Task requirements: Range to copy from the entries below: the line containing "Screen dimensions: 1280x793" through the line containing "the Zepetold search", inclusive. Retype only those lines, exactly, without any images.

Input material:

◆ ◆ ◆ ◆

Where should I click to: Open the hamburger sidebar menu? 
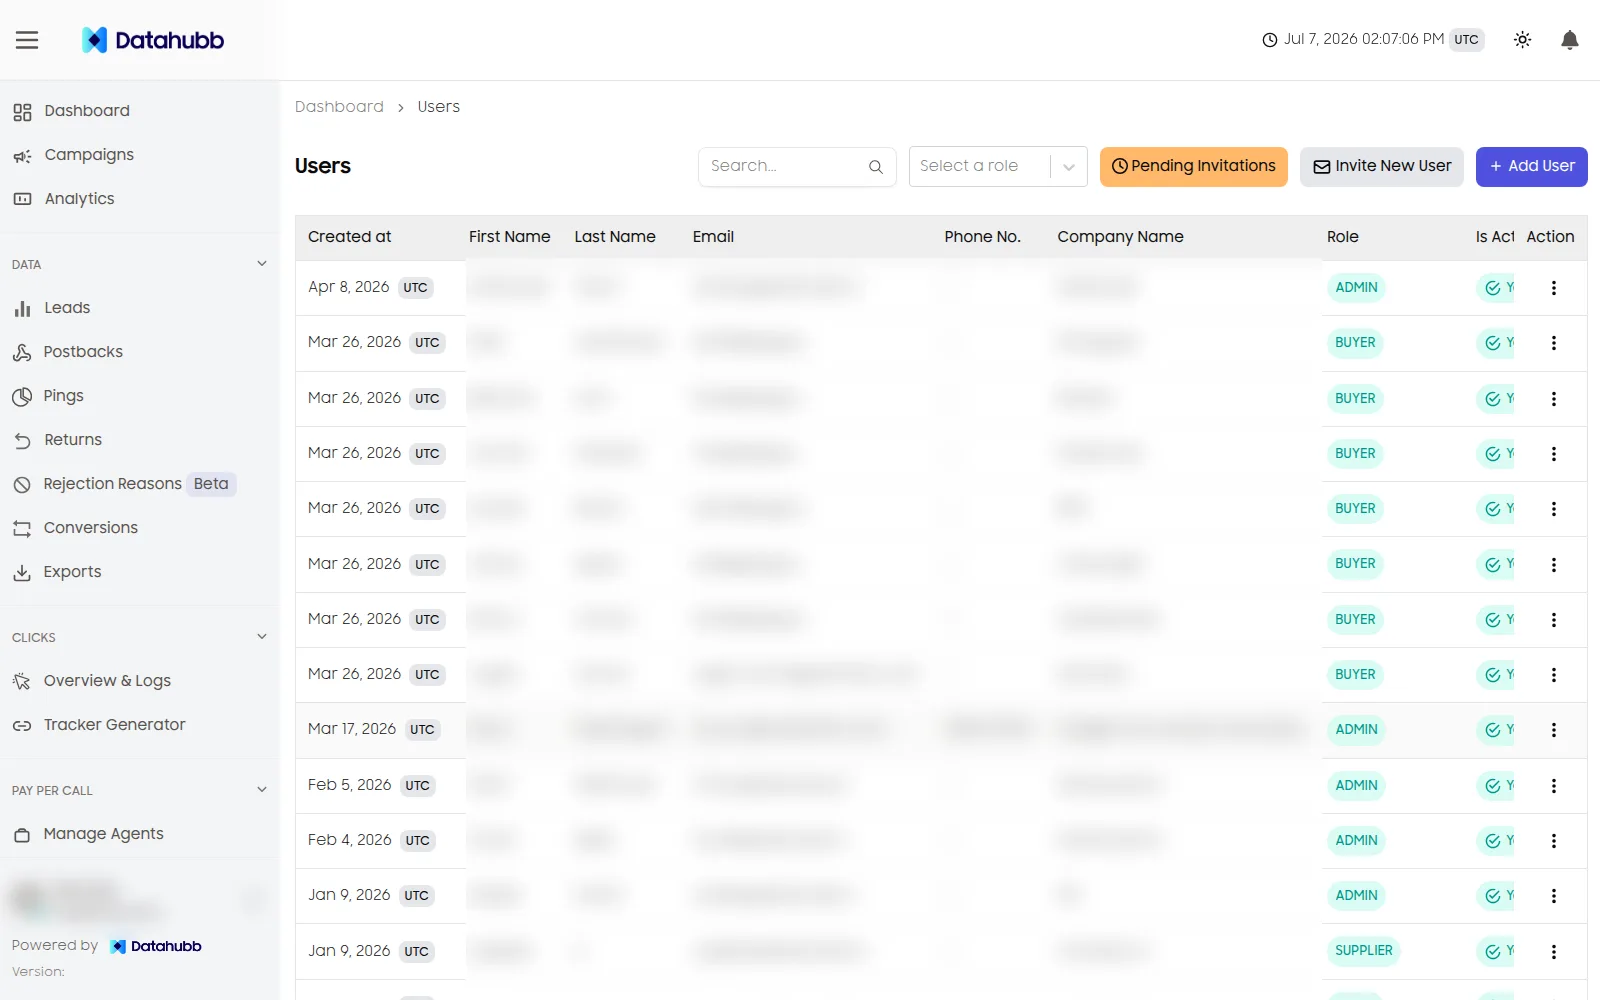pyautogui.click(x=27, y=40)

◆ ◆ ◆ ◆

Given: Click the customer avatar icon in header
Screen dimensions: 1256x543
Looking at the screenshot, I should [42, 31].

◆ ◆ ◆ ◆

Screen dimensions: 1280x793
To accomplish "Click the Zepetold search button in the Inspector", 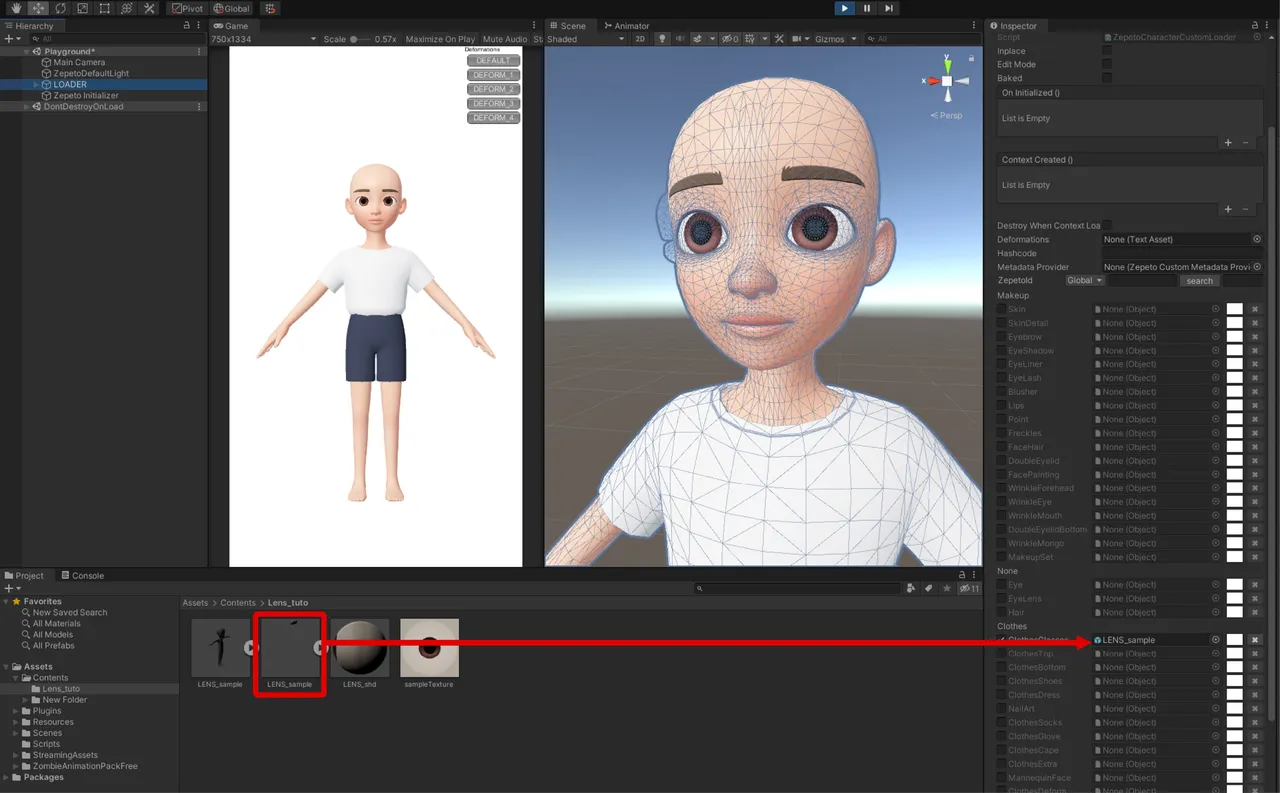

◆ ◆ ◆ ◆

Problem solution:
Screen dimensions: 1280x793
To accomplish "Click the Zepetold search button in the Inspector", 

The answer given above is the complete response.